──────── MATERIAL FOR THIS TASK ────────
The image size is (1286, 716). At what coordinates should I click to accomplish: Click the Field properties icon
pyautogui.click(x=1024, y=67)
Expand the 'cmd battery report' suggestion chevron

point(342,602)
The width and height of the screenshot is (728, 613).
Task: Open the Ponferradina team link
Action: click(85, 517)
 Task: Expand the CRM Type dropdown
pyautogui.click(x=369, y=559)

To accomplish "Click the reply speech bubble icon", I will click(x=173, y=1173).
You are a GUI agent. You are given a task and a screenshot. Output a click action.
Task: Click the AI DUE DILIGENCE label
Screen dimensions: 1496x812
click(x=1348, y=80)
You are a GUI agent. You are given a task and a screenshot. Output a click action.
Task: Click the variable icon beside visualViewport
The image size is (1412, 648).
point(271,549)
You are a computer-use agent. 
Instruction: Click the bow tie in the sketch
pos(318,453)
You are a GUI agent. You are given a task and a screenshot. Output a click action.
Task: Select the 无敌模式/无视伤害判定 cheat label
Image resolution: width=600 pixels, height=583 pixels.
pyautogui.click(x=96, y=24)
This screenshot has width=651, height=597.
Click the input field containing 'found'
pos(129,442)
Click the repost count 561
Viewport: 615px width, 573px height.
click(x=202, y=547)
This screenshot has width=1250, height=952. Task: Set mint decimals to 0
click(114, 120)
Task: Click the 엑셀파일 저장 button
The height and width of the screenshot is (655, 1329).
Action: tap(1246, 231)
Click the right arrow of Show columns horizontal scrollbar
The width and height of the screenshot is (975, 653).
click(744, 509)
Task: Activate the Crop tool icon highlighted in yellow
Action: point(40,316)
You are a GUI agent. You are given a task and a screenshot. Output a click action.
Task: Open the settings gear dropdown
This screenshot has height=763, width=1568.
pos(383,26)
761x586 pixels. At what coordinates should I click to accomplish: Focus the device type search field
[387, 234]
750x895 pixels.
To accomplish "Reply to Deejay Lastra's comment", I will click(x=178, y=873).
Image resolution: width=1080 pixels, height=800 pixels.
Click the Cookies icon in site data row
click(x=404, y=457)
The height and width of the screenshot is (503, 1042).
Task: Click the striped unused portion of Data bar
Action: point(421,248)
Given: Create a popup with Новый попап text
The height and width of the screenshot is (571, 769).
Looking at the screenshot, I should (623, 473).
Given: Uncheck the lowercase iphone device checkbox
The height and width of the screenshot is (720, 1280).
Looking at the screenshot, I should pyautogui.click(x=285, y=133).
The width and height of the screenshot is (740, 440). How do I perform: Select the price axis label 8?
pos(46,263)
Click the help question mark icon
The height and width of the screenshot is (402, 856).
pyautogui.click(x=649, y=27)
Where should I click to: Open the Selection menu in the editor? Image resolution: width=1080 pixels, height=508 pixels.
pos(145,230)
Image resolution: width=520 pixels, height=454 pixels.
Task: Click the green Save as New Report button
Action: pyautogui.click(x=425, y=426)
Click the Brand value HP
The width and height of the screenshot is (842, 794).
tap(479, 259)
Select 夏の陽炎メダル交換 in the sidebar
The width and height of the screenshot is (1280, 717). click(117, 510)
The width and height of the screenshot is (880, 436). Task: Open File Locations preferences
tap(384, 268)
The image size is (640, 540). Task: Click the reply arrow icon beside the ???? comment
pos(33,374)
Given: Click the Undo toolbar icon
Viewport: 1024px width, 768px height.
────────
*EXERCISE*. The answer must consist solely of the number of lines in the listing that include the string "will".

*ANSWER FOR THIS EXERCISE*. 2